ACTIVITY A
Decide whether each statement below agrees with the passage about fashion magazines and Playboy. Answer yes or no for each, and quote the words of the passage that decide it. (i) Cindy chose Herb Ritts to photograph her for Playboy. (ii) Juliet Jernigan is based in New York. (iii) Mass-market magazines face fewer restrictions than smaller ones.
ACTIVITY B
In the passage about fashion magazines and Playboy, what does Joe Zee say each magazine has that states what can and cannot be shown?
ACTIVITY C
Carry on the passage about fashion magazines and Playboy, starting after its last sentence.

EXERCISE PASSAGE
========================================

Joe added bits of wise trivia because he knew Cindy for a good twenty-years in the fashion magazine industry.

For Cindy to do Playboy, she wasn’t going to do it with a Playboy photographer. Cindy, “If I’m gonna do it, I’m gonna do it with one of my best friends, Herb Ritts.”  She got a fashion photographer to crossover and do Playboy.

For a former Elle Magazine photo editor who knows both fashion photographers and Playboy photographers, Juliet Jernigan, a Los Angeles-based production designer, “For these photographers, doing a shoot for Playboy is no different from doing a shoot for (more commercial) Allure, Glamour.  In Playboy, it’s tougher to push and be artistic.  Some fashion/art photographers feel like if they do one Playboy shoot, their image will be 

Joe Zee, the twenty-years magazine veteran, kindly provide nuggets of wisdom,...

"There is a morality clause at each magazine stating what can be shown and what can’t be shown.  Magazines depend on the shelf and rack position.  Most want to avoid be wrapped in plastic sleeve and shoved in the corner."

"Also, the more mass-market magazines are restricted because they want to appeal to everyone."

"The smaller magazines, such as the old W Magazine could get away with more nudity and more risks because it has a smaller circulation, put on a less noticeable shelf position, and has more cultured, educated readers  who are better-traveled."

"Plus, it’s the juxtaposition and the composition and what type of reader a publication or ad is going after."

========================================

DATA LISTING
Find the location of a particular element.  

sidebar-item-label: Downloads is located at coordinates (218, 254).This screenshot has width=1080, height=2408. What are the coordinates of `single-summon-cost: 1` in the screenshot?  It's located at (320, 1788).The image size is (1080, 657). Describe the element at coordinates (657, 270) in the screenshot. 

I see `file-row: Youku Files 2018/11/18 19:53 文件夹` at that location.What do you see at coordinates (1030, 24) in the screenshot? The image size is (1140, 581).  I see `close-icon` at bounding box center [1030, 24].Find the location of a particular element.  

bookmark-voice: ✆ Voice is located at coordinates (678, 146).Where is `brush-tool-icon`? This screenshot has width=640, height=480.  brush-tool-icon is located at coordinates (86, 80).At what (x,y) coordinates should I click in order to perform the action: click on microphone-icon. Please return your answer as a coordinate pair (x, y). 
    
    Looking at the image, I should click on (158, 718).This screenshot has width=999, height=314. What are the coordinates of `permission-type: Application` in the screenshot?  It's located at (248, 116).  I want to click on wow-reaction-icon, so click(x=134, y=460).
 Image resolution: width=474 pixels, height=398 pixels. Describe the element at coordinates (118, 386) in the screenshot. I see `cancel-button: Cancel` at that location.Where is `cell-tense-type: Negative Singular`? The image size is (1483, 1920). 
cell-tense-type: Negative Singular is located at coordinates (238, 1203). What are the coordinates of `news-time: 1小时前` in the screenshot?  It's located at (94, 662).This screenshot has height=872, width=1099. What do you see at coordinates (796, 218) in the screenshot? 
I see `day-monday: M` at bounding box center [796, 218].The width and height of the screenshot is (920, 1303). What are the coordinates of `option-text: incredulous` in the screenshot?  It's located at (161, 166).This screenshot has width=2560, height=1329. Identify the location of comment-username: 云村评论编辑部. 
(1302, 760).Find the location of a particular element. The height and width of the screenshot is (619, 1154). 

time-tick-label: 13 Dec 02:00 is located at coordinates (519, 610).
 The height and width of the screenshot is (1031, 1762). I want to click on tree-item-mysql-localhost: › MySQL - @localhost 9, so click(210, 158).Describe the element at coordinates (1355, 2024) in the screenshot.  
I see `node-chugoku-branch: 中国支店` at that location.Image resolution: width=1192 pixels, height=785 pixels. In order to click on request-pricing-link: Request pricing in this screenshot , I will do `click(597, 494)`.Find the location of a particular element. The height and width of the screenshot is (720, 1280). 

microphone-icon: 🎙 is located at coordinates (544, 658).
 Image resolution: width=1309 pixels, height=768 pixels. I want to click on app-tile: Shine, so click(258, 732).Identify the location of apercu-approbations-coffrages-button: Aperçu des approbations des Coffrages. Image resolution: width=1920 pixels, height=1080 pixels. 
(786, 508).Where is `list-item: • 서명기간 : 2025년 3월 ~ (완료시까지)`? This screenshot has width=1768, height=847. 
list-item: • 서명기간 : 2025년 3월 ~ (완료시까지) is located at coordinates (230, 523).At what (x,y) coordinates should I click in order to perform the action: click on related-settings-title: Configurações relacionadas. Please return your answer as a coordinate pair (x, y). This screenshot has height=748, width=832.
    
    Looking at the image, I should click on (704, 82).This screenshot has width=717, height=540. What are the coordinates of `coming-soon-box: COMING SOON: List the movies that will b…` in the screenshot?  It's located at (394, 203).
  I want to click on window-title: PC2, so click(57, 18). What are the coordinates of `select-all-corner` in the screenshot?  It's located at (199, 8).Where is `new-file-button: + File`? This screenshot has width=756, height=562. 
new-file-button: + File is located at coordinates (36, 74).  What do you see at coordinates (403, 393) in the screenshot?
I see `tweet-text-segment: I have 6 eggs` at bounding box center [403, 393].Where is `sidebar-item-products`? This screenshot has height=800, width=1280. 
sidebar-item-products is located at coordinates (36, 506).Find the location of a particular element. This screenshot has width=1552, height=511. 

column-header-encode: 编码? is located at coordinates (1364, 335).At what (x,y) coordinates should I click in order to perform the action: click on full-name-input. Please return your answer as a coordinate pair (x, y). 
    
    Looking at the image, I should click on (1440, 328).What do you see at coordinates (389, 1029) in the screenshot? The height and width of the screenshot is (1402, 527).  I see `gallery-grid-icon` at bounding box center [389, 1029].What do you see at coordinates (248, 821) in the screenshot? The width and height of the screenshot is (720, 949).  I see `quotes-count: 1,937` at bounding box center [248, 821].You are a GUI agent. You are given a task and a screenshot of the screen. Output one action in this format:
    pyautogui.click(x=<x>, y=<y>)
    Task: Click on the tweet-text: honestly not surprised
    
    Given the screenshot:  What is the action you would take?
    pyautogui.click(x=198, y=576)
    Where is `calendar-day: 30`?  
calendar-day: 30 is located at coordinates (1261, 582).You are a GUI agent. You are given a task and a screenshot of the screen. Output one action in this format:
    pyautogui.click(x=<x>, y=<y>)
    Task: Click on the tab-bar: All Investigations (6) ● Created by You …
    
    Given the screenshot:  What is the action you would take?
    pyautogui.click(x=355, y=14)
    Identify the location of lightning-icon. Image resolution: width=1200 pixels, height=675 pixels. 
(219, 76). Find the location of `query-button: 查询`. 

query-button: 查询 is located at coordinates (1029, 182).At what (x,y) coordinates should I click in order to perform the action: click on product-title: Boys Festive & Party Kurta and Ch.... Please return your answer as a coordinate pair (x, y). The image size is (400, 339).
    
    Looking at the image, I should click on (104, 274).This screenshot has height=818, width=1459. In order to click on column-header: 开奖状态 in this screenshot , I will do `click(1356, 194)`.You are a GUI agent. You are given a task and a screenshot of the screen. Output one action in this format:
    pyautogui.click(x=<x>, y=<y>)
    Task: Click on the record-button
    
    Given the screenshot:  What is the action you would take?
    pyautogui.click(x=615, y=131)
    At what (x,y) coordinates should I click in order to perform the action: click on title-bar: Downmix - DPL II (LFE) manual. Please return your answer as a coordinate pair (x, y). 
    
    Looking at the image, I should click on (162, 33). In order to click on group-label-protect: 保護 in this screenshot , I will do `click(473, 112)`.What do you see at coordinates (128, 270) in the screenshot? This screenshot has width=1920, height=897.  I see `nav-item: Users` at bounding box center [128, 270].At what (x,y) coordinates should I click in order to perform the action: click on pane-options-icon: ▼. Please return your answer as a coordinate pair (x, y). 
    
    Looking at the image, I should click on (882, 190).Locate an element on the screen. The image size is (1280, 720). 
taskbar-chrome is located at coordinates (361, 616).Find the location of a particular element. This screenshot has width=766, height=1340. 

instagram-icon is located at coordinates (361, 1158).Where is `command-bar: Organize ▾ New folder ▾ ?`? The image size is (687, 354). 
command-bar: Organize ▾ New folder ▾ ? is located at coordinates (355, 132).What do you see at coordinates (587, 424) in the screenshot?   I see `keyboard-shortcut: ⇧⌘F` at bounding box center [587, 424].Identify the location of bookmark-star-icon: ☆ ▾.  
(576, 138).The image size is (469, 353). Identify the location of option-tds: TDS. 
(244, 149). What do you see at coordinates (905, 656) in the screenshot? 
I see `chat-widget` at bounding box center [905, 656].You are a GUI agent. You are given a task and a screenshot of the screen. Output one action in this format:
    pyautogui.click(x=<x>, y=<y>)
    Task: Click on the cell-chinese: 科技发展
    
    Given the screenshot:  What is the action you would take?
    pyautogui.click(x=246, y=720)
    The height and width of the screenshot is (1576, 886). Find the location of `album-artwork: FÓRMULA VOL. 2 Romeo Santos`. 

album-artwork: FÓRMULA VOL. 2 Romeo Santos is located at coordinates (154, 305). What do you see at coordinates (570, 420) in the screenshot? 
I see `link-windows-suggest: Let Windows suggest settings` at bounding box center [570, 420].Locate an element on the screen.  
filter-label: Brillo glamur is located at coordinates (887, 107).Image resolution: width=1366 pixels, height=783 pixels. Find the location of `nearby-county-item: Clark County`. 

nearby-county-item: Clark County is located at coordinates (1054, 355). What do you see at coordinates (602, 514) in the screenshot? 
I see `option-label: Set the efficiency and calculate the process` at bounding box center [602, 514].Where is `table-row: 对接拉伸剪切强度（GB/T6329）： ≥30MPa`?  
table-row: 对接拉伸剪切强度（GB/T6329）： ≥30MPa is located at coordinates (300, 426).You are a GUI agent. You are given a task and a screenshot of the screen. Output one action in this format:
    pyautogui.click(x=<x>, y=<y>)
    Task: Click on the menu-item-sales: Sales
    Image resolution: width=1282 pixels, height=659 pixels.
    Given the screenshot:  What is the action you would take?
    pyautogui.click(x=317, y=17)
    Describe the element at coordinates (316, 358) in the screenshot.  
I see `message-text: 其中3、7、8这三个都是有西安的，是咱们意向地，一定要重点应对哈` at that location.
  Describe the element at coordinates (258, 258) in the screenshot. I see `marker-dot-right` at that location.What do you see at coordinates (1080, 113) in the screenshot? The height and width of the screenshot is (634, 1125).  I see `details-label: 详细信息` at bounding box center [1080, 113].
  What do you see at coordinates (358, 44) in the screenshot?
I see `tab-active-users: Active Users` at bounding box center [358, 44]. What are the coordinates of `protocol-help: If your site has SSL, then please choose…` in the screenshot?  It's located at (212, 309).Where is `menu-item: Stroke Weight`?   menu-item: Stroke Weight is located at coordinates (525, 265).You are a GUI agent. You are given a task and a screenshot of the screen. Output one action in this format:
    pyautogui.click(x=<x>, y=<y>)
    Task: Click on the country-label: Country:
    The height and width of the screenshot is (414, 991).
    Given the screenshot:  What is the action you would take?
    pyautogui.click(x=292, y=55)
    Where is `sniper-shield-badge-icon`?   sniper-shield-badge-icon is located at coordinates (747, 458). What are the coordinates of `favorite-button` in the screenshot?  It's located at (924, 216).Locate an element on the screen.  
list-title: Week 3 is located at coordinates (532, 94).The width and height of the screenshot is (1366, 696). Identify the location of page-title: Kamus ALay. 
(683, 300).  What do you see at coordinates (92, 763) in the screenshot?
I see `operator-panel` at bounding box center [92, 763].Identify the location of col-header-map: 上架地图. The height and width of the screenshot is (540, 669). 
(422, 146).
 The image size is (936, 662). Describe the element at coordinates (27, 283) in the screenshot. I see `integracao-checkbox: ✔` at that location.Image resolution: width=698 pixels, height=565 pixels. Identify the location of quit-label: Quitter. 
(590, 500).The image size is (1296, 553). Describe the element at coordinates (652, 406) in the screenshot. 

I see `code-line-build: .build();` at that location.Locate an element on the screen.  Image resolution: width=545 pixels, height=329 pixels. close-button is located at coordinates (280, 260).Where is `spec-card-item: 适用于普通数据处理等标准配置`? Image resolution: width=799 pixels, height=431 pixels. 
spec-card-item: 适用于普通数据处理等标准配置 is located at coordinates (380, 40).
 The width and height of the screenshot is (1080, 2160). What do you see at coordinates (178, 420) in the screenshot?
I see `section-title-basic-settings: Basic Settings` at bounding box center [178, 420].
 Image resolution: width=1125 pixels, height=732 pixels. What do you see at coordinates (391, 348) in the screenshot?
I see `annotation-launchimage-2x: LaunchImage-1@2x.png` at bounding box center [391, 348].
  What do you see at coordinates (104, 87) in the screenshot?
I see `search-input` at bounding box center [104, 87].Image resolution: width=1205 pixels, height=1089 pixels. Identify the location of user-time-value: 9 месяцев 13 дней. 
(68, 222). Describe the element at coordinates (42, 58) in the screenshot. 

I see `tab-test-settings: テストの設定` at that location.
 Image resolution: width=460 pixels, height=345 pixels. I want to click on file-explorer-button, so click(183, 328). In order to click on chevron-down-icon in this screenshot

========================================

TASK OUTPUT A
(i) Yes: "If I’m gonna do it, I’m gonna do it with one of my best friends, Herb Ritts."
(ii) No: "Juliet Jernigan, a Los Angeles-based production designer"
(iii) No: "the more mass-market magazines are restricted because they want to appeal to everyone."

TASK OUTPUT B
A morality clause.

TASK OUTPUT C
Even Joe Zee asked, "What’s and where’s the borderline because we’re in an industry where it’s legal to ask a fifteen years-old to take her clothes off, that’s borderline illegal.  In an arts context, yes…we applaud it and celebrate it as beauty and art but at what point?”

“At what point will it does censure and wouldn’t?  It wouldn’t matter anymore because we see it all…Just a little bit starts to open the door.  At some point, it will be wide-open and we seen it all.”  

Joe's co-panelist, Rob Younkers of Parson's School of Design jumped in on when to push it.  He said he was the first American designer to be hired at Dolce & Gabbana.  On his first day of work, Stefano Gabbana said, overlooking Rob’s first creation, “It’s not vulgar enough, make it vulgar.”  This is when and where Rob learned how to push it and make it “sexy.”  It was at Dolce & Gabbana that he learned to incorporate sex into fashion.

Both Joe and Rob agree that, “It’s all about composition.  There is Sensual, Sexy, and Sex.  Sensual is mystery. Sexy is aggressive.  Sex is blantant.


For Laurie Trott of Fashion Director of WhoWhatWear, “It’s all about who’s the photographer and the context of the shoot.  When dealing a fifteen years-old model, she’s very self-conscious about her body, making the whole situation uncomfortable. These Eastern European teen models are desperate but very nervous and very self-conscious yet very needy and photographers do take advantage of that.  “Then again, they’re in a culture where it’s okay to be topless on the beach.  They don’t flinch at taking their top off.  As long it is not lewd, they do feel comfortable.”   

Laurie also discusses desperation breeds competition, “Remember, these girls were selling fruit on the roadside in Russia.  When given the chance, they will take that chance, that break to become that next Kate Moss.”

Juliet, “The one thing that people do forget is that…this is a relationship where both parties have to feel comfortable.  For Terry Richardson to get those photographs is incredible.  Whenever I look at a photography, I think ‘Fuck, how do they get that girl to do that?!  This is difficult to pull off a shoot and I guess that’s what gets Terry to wake up every morning to do that.”

It's also about access, position, and influence. Juliet Jernigan, former Elle Magazine Photo Editor overseeing the shoots and now a Los Angeles production designer, “The nerdy guys become photographers to get hot girls to pose for them.”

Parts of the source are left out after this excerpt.